The unprecedented cost of all these social infrastructure programs would make millions more Americans further reliant on Uncle Sam for government handouts. Of course, that is the intent of the members of Congress who voted for H.R. 5376.
Supposedly, Democrats are now shifting their efforts to pass H.R. 1, the “For the People Act” that would federalize elections, which under the Constitution is a state responsibility, and implement drastic mandates like preventing the use of voter I.D.s in elections, allowing 16 year-old children to vote, and making it easier to commit voter fraud.

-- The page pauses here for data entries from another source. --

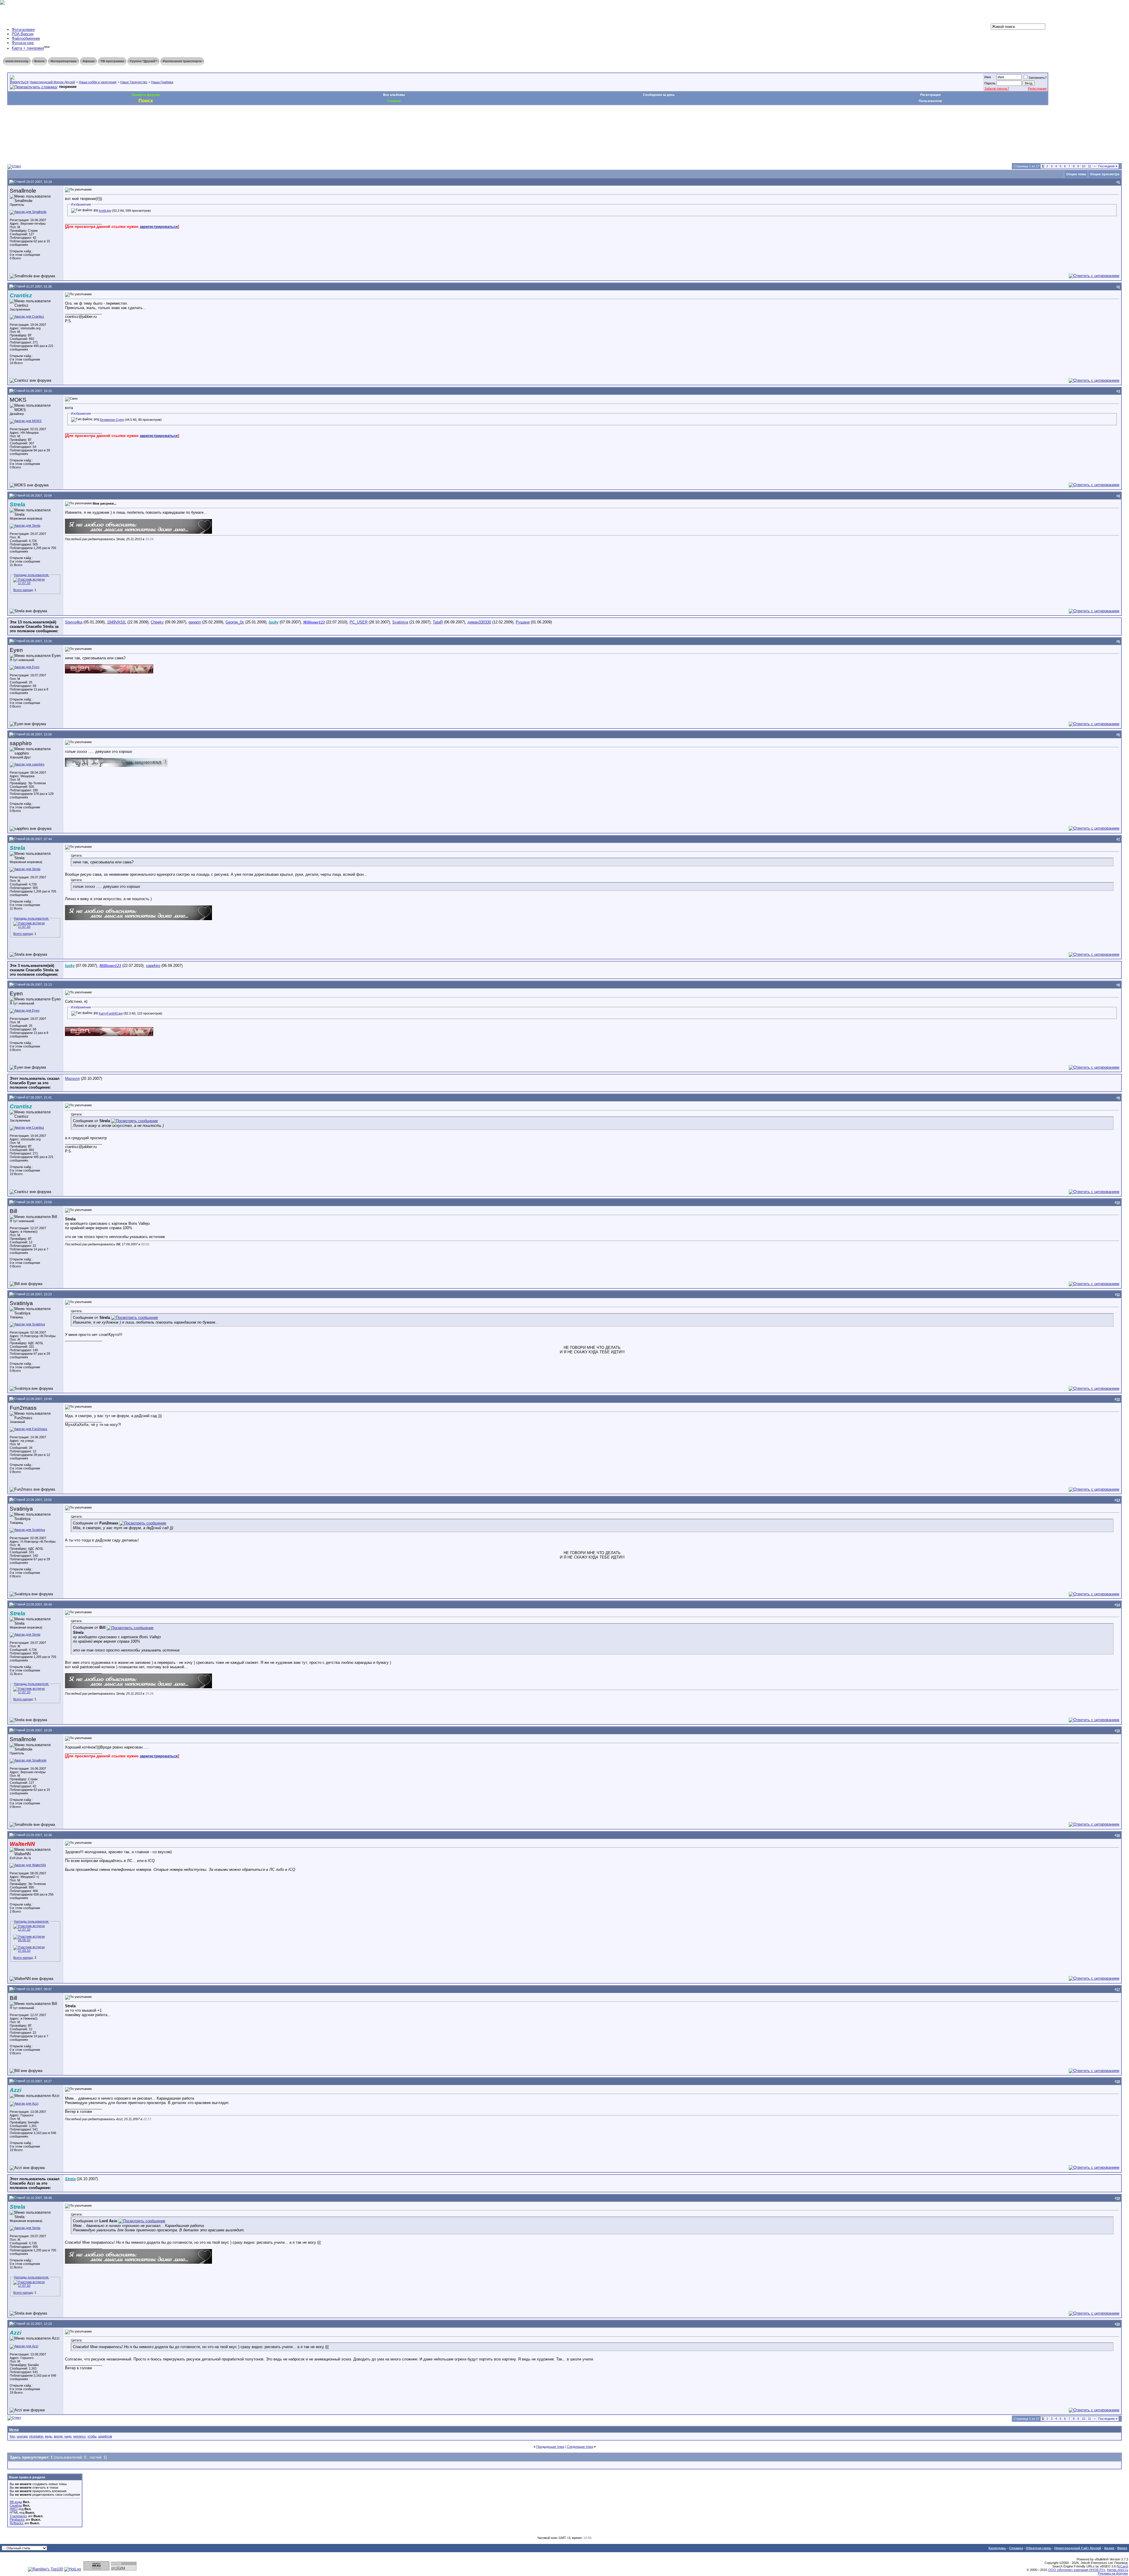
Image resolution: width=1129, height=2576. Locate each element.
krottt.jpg (105, 210)
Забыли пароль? (996, 88)
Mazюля (72, 1078)
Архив (1109, 2548)
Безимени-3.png (112, 419)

The effort is more likely a ruse to keep progressive activists engaged, since this bill would require 60 votes in the Senate to pass, unless Democrats find a way to change the filibuster rule, which is unlikely to occur as long as Sens. Manchin and Sinema remain opposed.
Taxpayers should not be fooled or complacent. President Biden’s destructive and costly Build Back Better Act, which should more aptly be called the Build Back Broke Act, is not dead. Efforts are underway to find a way to pass all or parts of this horrendous, expensive legislation. But as taxpayers learn more about the BBBA, the more they dislike it and they need to keep making their feelings known to their senators.
How much is one trillion dollars? A trillion one-dollar bills, laid end-to-end, would reach 96 million miles, reaching our sun.